The dataset is provided as (1) zipped file of folders of pictures, which are frames of videos containing multiple actions and (2) a text label file providing mapping between picture names and action. So a prominent first step is to build a pipeline that can associate an action - as a sequence of contiguous frames - and a label.

Citation:
* title: View invariant human action recognition using histograms of 3D joints,
* author: Xia, L. and Chen, C.C. and Aggarwal, JK,
* booktitle: Computer Vision and Pattern Recognition Workshops (CVPRW), 2012 IEEE Computer Society Conference on,
 * pages={20--27},
 * year={2012},
 * organization={IEEE}
 
 
Ideas for improvements:
* data augmentation
* different features:
  * add/replace raw data with motion features (eg optical flow)

▶ _Task 1_
Repeat the passage of the dataset description from "The dataset is" to "and a label." word for word.
▶ _Task 2_
Which fields are listed in the citation within the dataset description?

▶ _Supplied data_
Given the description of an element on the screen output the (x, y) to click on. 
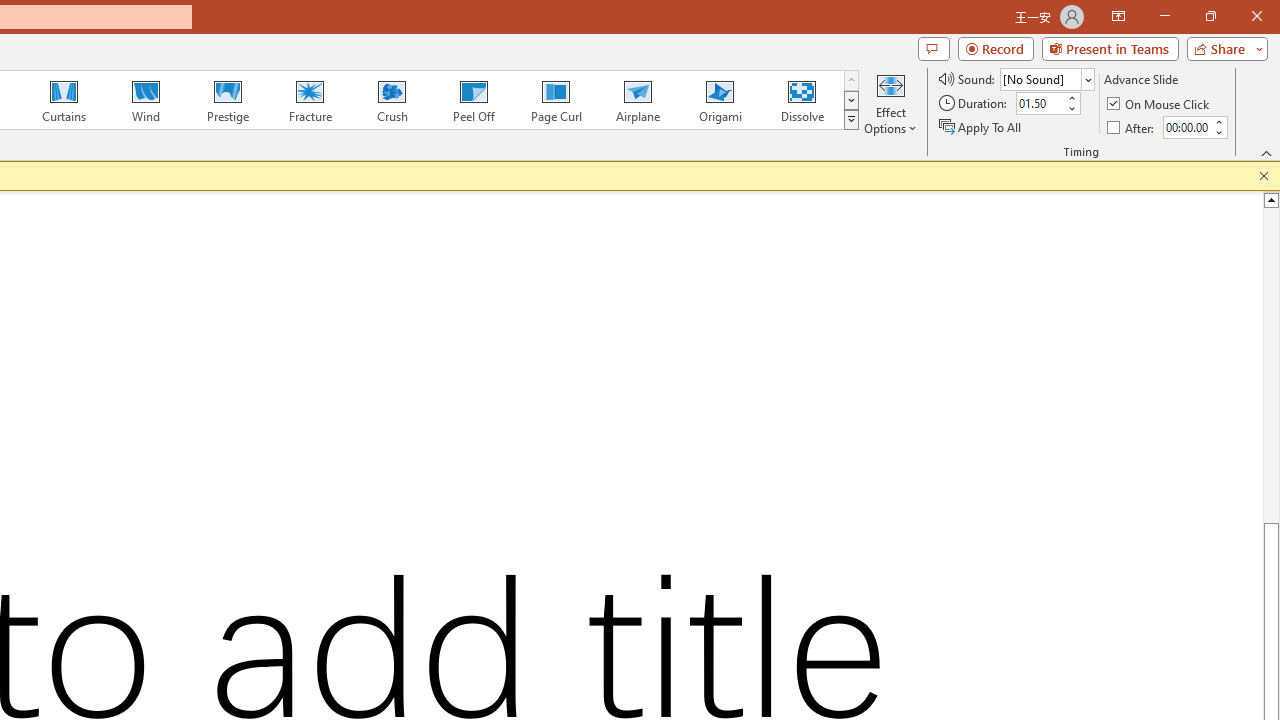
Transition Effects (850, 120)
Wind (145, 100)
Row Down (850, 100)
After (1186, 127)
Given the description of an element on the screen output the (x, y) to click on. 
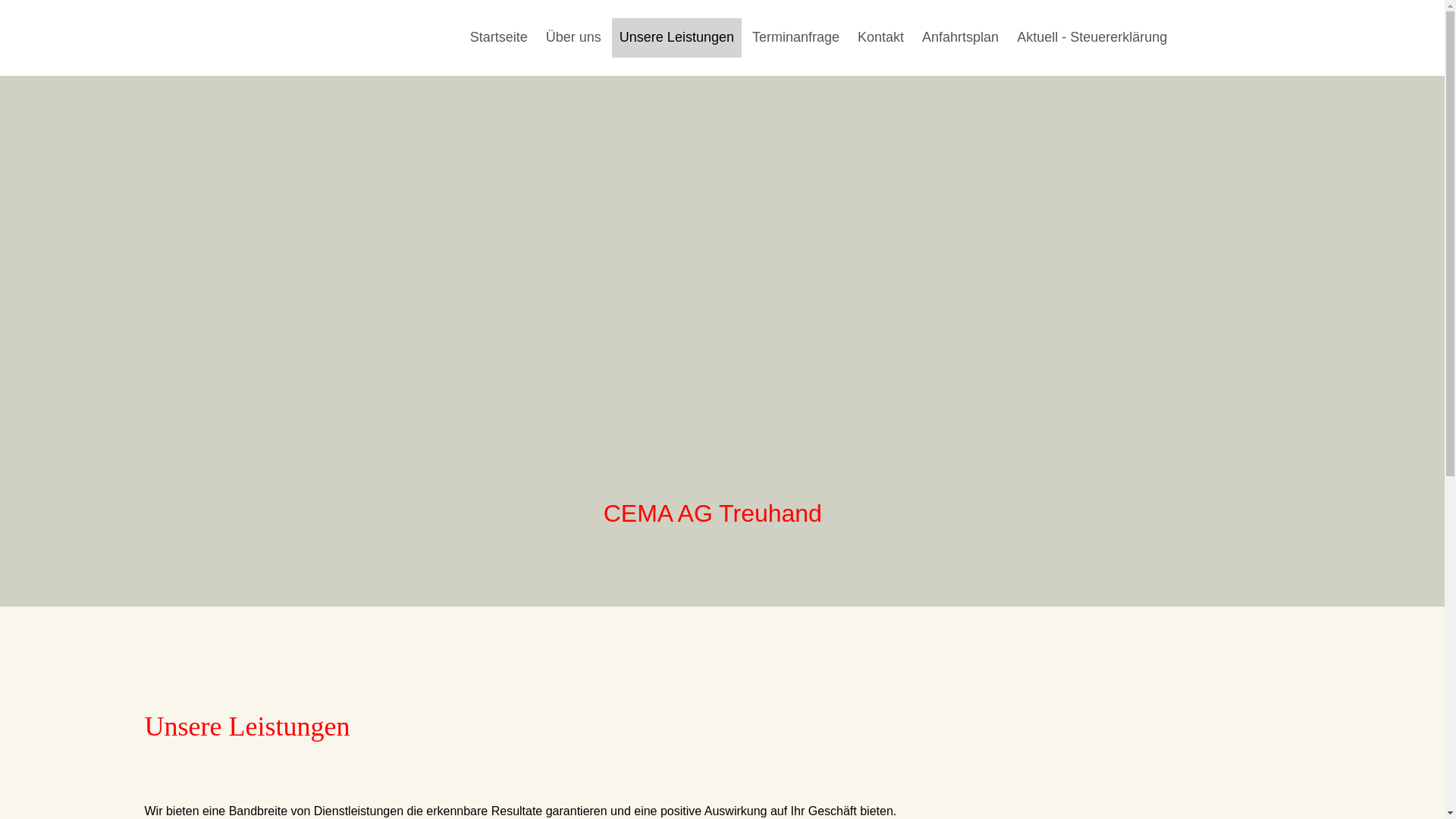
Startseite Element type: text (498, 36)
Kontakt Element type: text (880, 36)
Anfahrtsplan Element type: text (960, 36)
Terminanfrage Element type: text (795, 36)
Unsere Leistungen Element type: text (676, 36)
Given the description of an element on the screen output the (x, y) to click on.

...

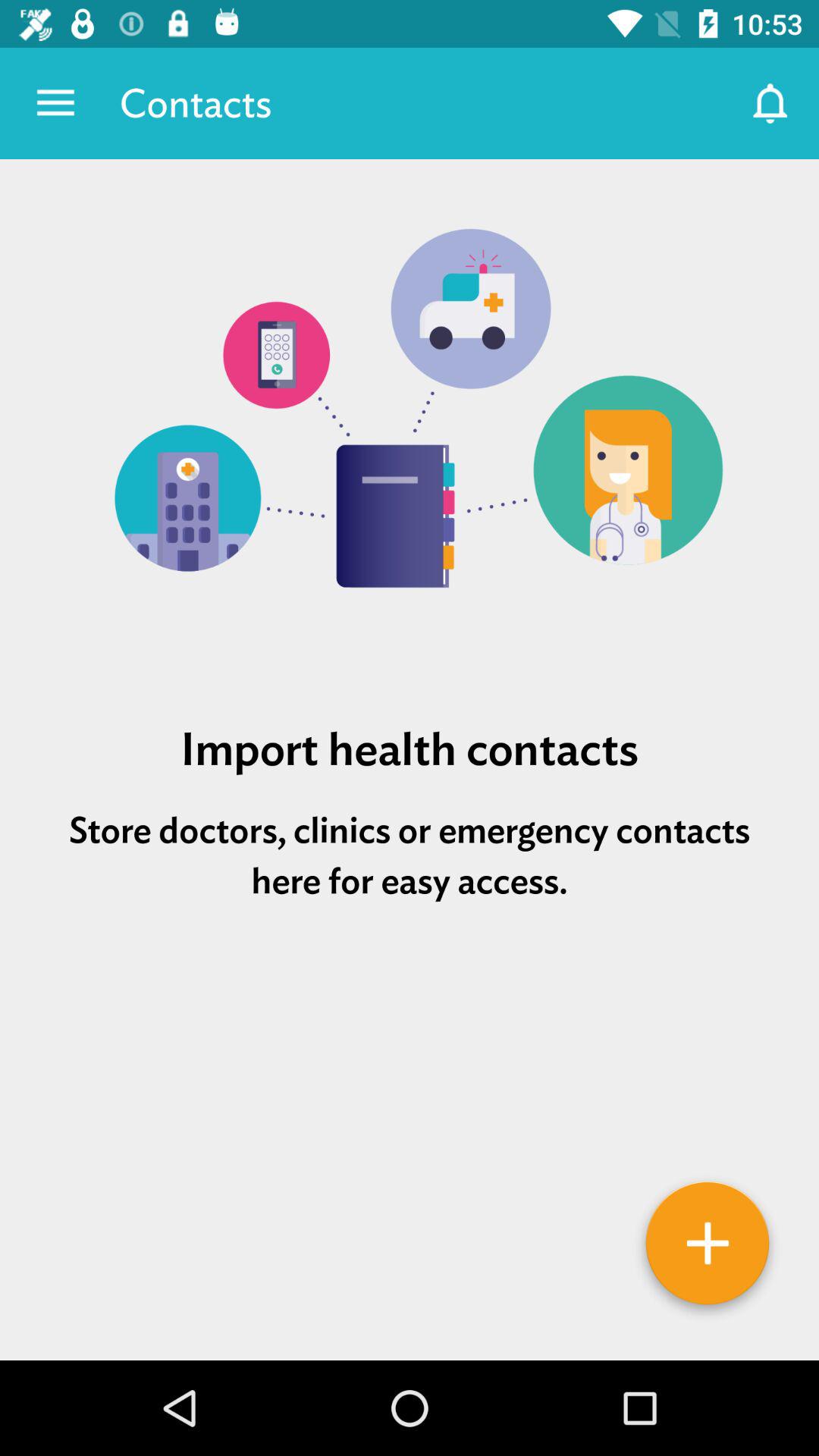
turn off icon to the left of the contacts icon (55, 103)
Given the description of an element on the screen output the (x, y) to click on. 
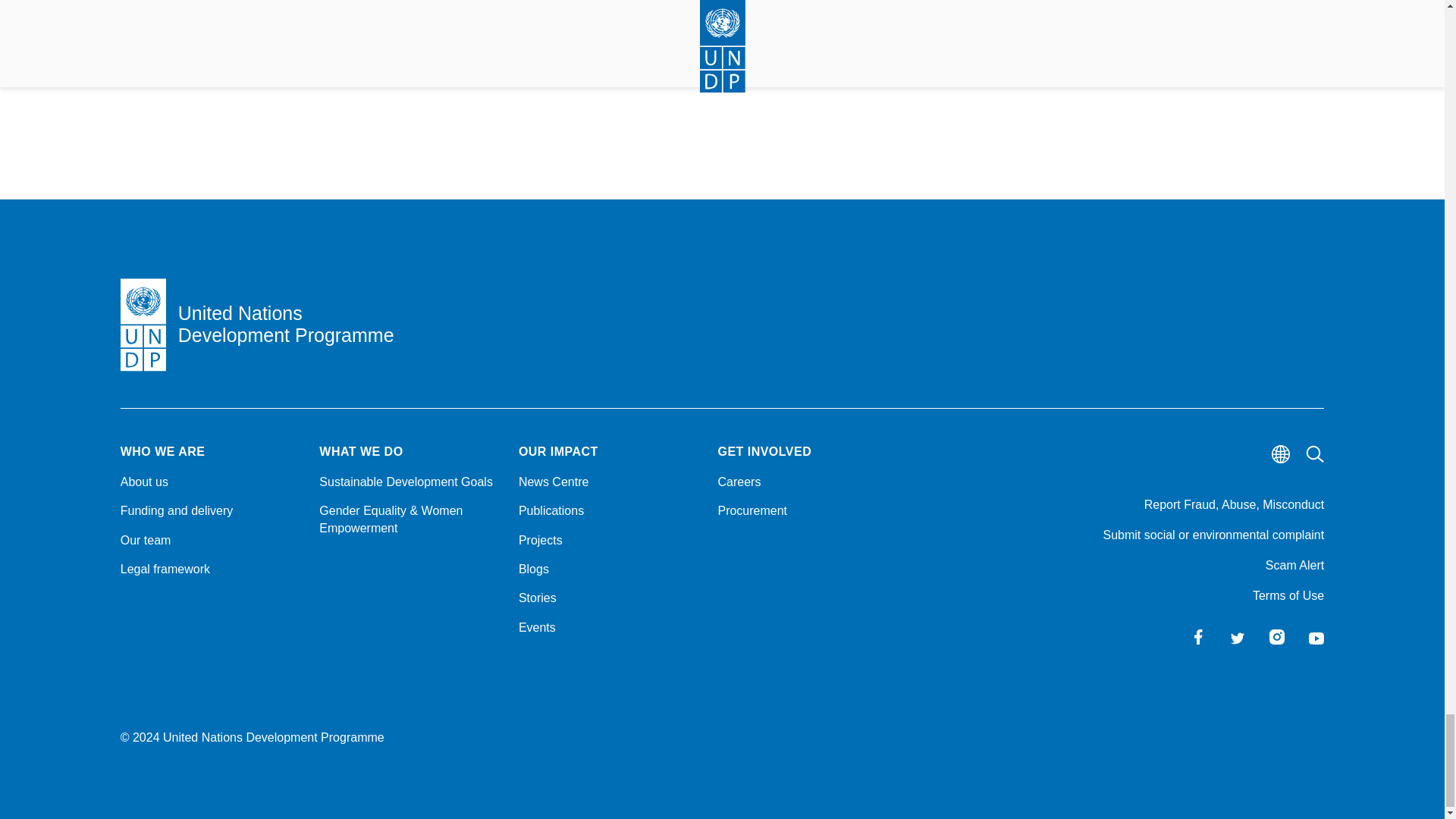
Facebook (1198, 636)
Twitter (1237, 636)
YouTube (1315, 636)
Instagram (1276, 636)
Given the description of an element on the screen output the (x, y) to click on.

▶ _Solution 1_
The dataset is provided as (1) zipped file of folders of pictures, which are frames of videos containing multiple actions and (2) a text label file providing mapping between picture names and action. So a prominent first step is to build a pipeline that can associate an action - as a sequence of contiguous frames - and a label.

▶ _Solution 2_
title, author, booktitle, pages, year, organization